Stored entries
□ □ □ □

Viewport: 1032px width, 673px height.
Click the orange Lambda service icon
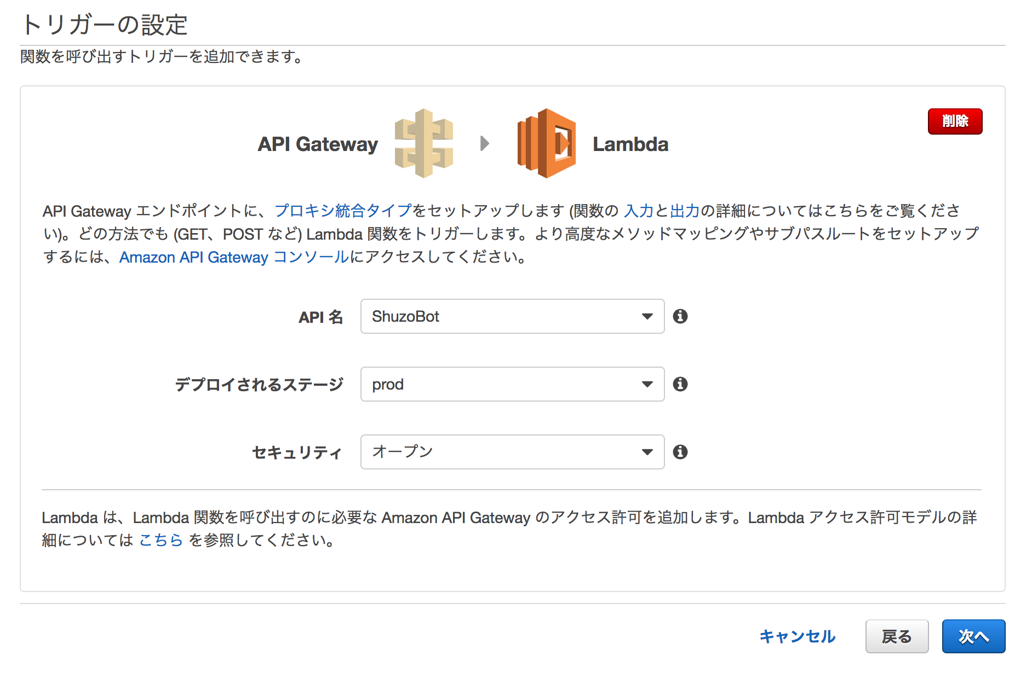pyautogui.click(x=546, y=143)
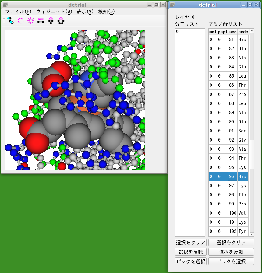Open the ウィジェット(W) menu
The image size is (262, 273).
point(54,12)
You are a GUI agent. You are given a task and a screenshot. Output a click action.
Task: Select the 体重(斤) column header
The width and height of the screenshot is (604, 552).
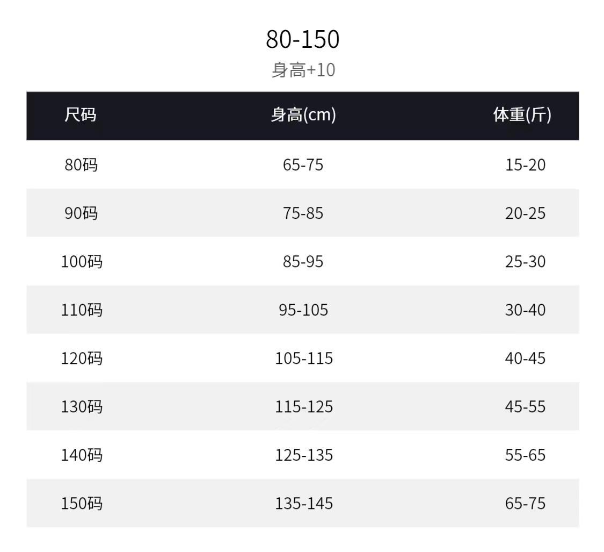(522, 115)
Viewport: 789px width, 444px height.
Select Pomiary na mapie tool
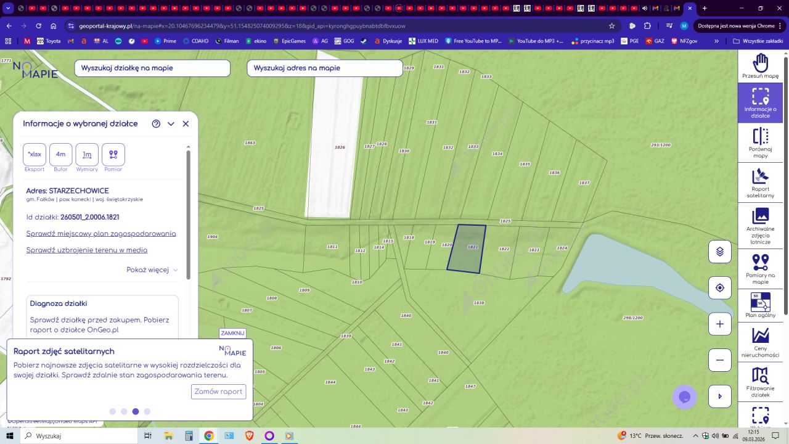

□ □ □ □

From the records above, pull out every line containing the word "Select".

Task: Select the 体重(斤) column header
Select Pomiary na mapie tool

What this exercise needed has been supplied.